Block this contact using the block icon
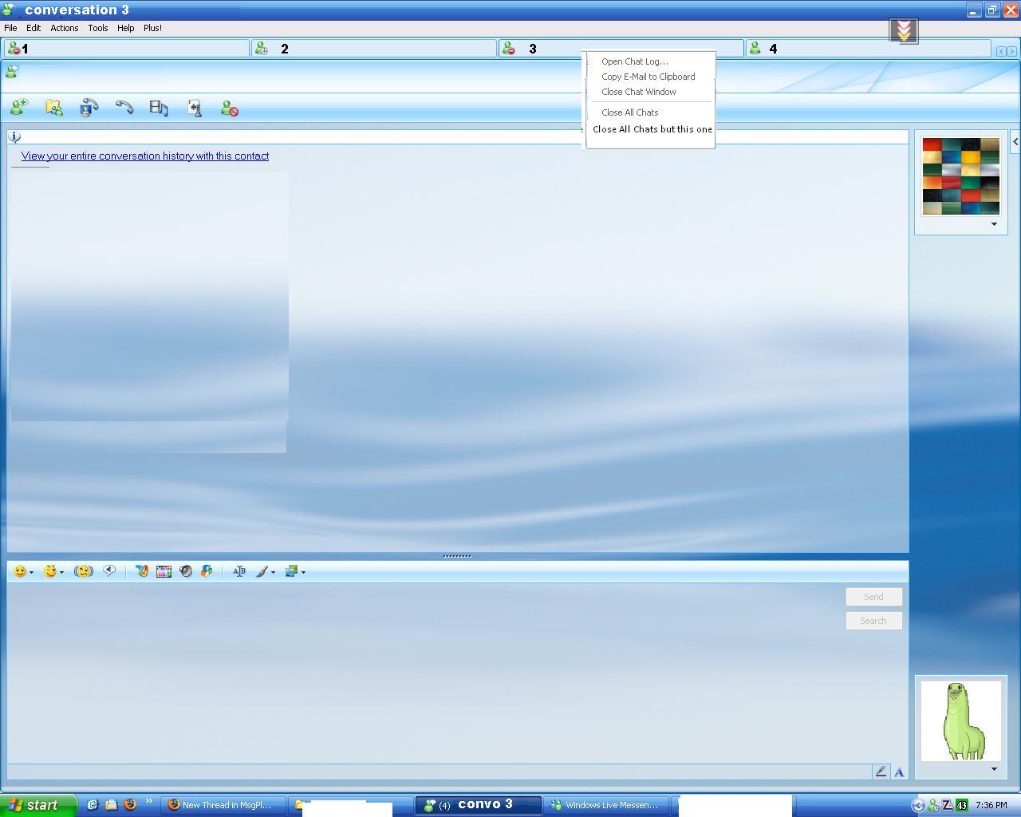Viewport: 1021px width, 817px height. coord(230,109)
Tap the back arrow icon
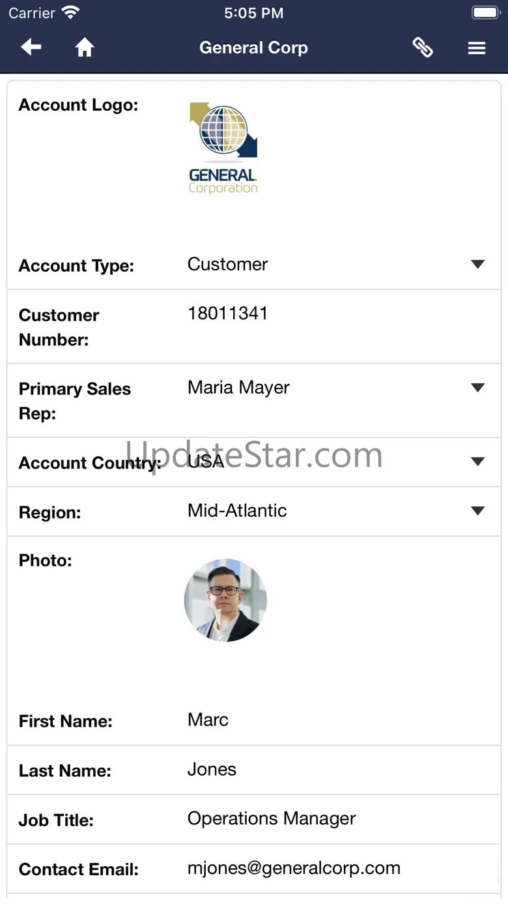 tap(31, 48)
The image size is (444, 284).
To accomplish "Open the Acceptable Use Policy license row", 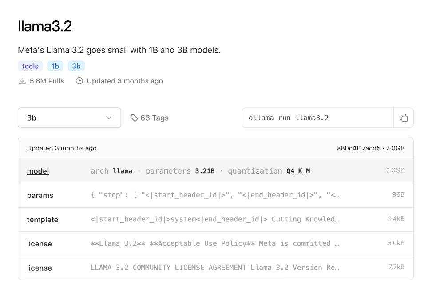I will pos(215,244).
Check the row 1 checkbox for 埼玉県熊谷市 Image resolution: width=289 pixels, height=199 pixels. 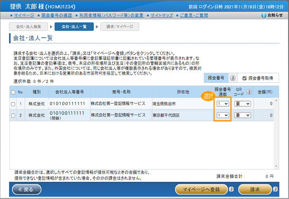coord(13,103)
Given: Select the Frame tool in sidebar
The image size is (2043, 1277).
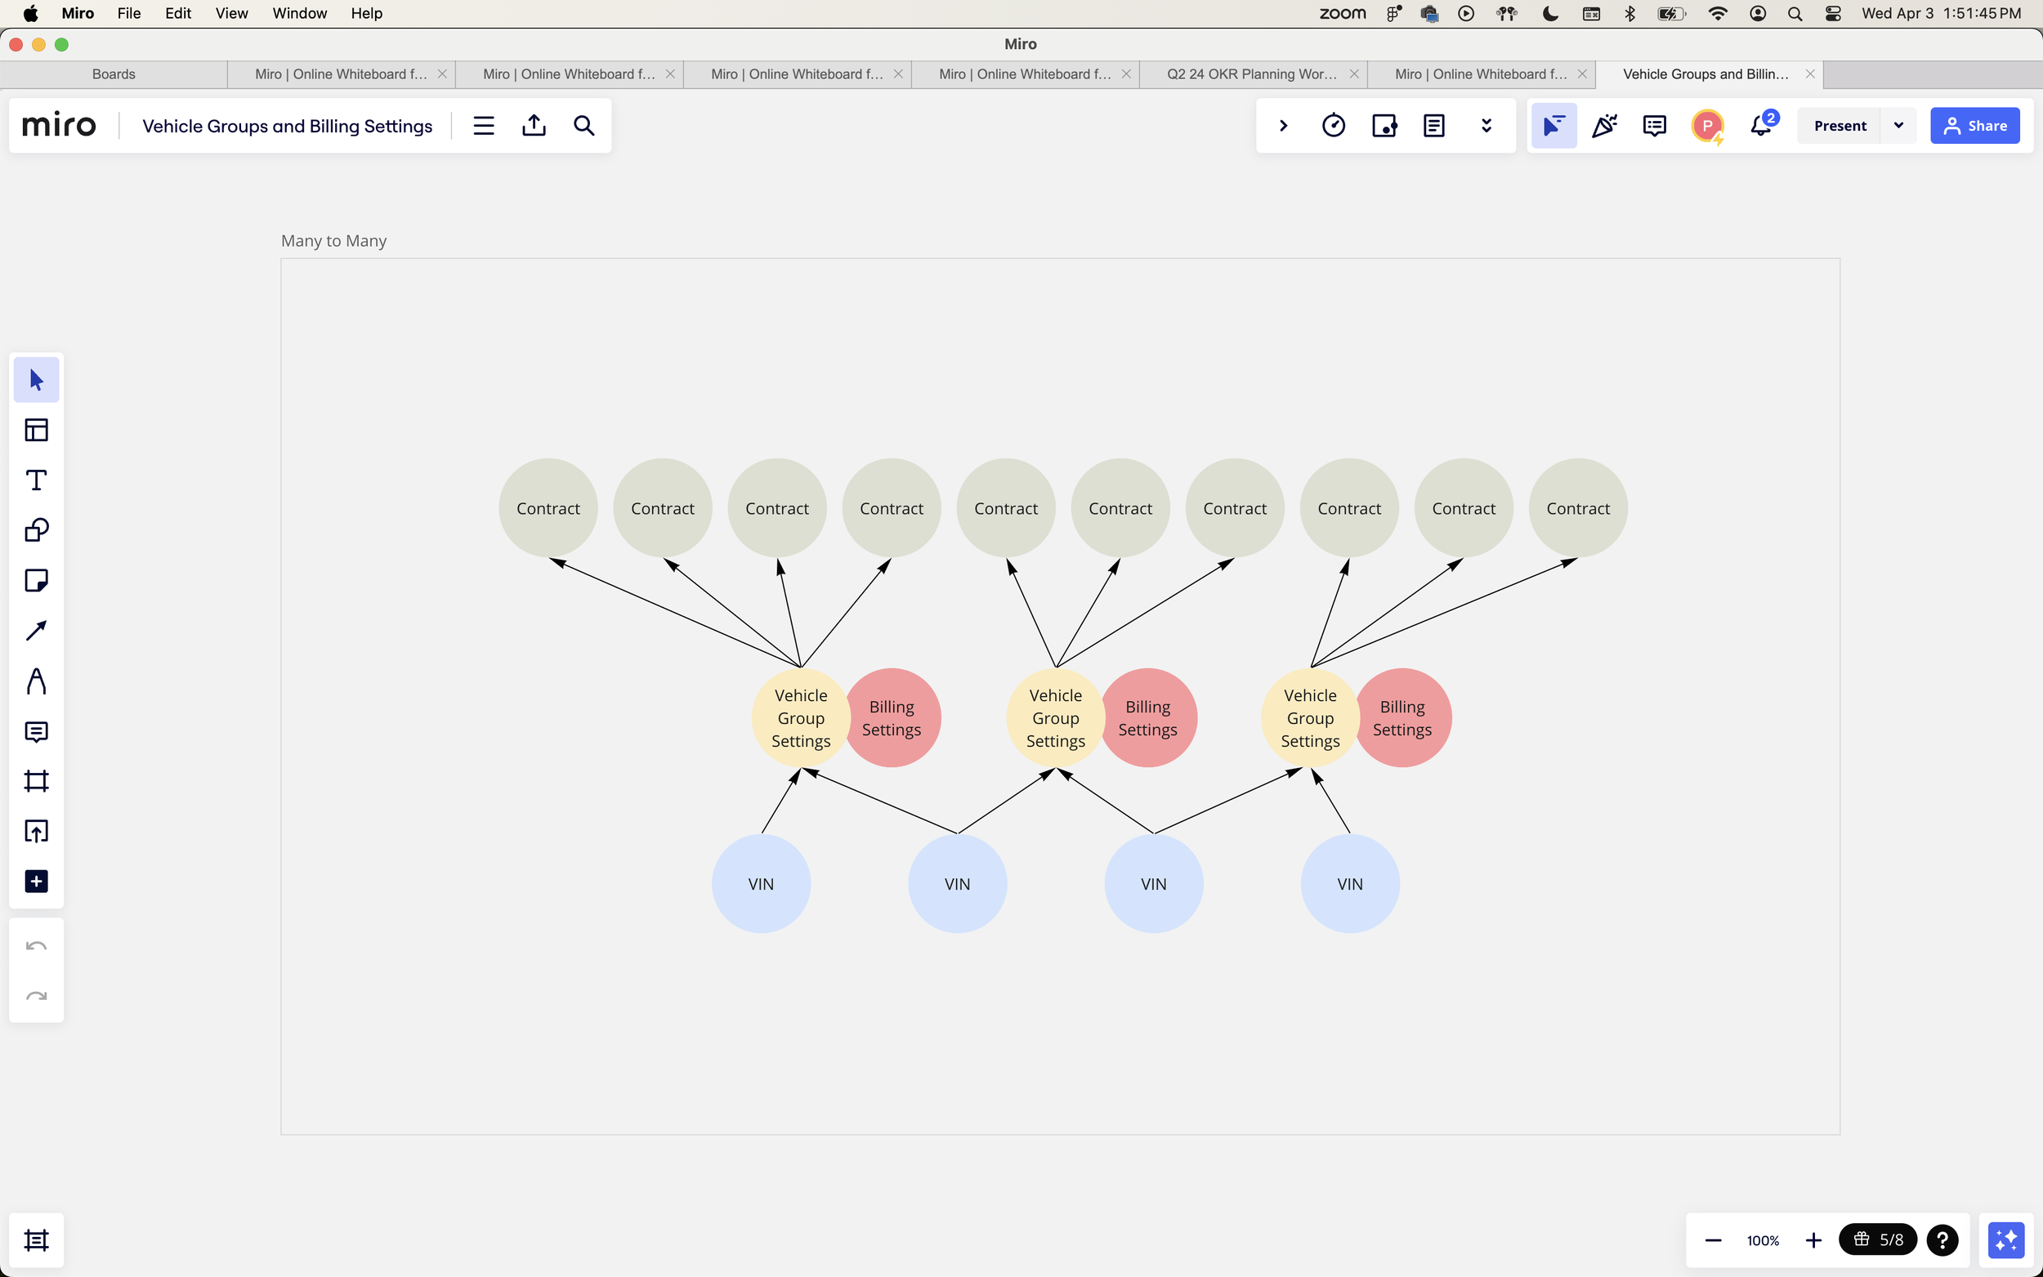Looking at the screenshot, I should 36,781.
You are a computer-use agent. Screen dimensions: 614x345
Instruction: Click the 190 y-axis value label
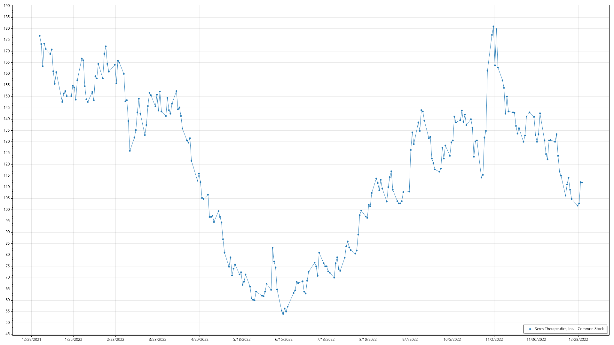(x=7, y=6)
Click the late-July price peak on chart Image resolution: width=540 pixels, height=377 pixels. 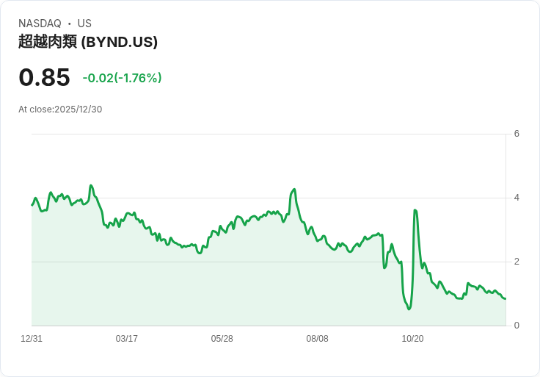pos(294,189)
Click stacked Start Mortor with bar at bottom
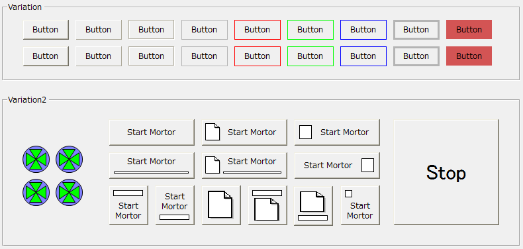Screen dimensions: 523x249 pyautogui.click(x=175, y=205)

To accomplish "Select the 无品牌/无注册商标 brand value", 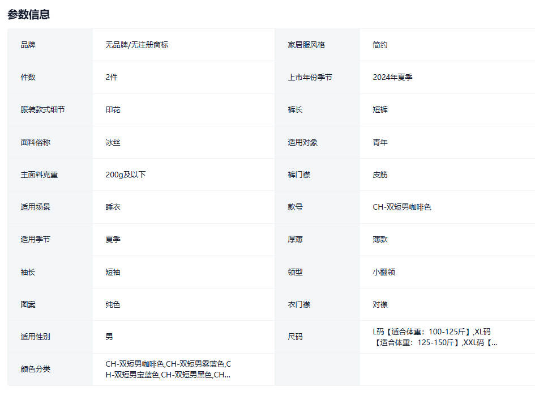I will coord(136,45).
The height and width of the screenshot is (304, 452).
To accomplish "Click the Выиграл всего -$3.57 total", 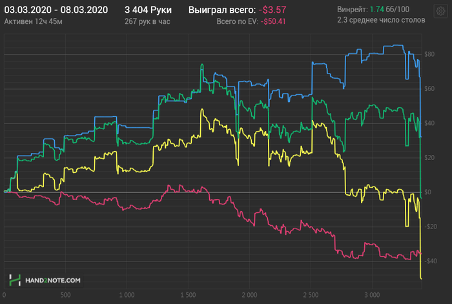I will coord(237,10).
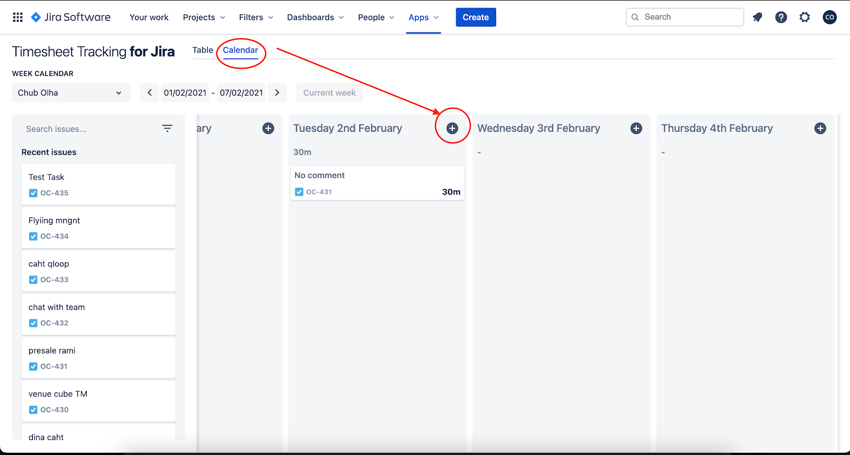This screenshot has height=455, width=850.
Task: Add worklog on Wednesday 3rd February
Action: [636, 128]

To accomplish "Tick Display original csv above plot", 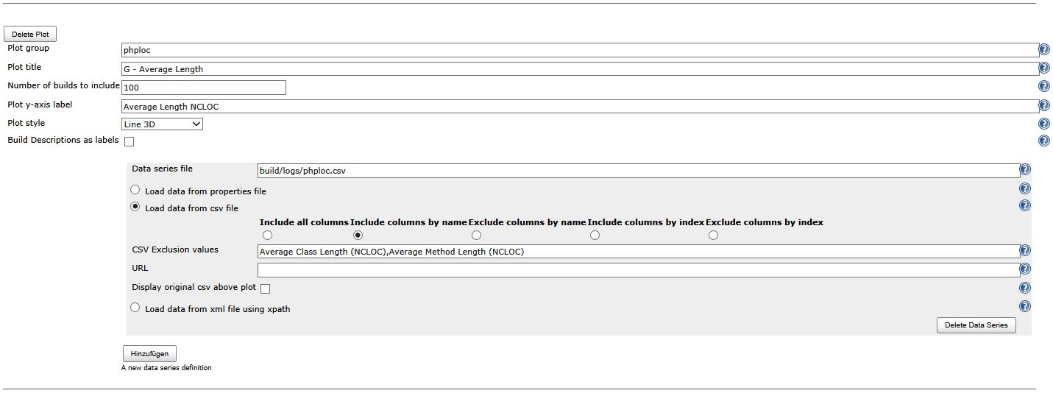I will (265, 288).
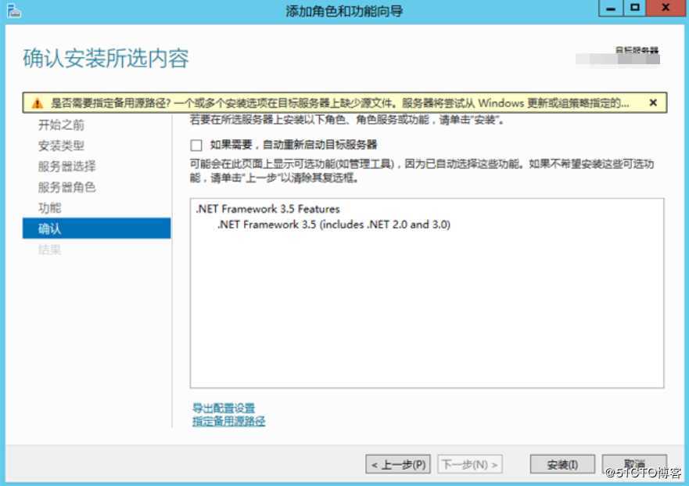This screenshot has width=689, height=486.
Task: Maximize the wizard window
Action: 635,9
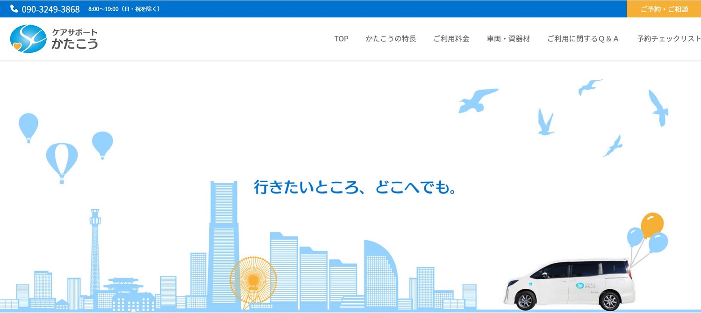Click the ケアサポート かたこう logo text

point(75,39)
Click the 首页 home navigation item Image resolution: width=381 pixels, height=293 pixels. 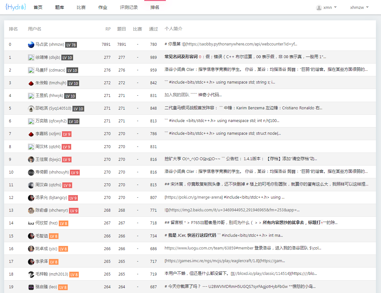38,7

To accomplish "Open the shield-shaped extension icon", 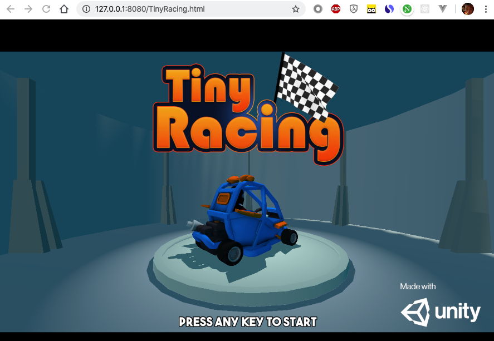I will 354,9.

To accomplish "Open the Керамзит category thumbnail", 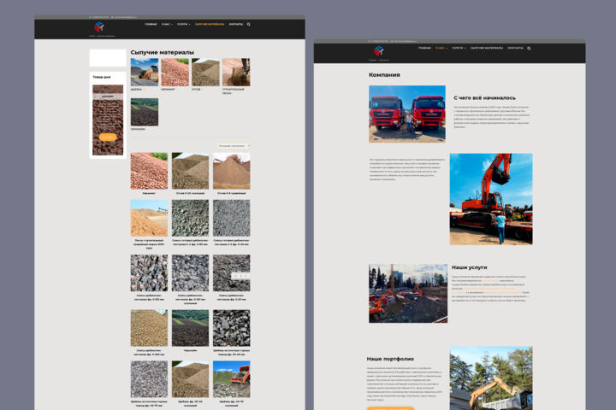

__TASK__
Copy every line above that contains the string "size". Case counts, so match capital and small letters as given.

__TASK RESULT__
The image size is (444, 284).
The image size is (2043, 1277).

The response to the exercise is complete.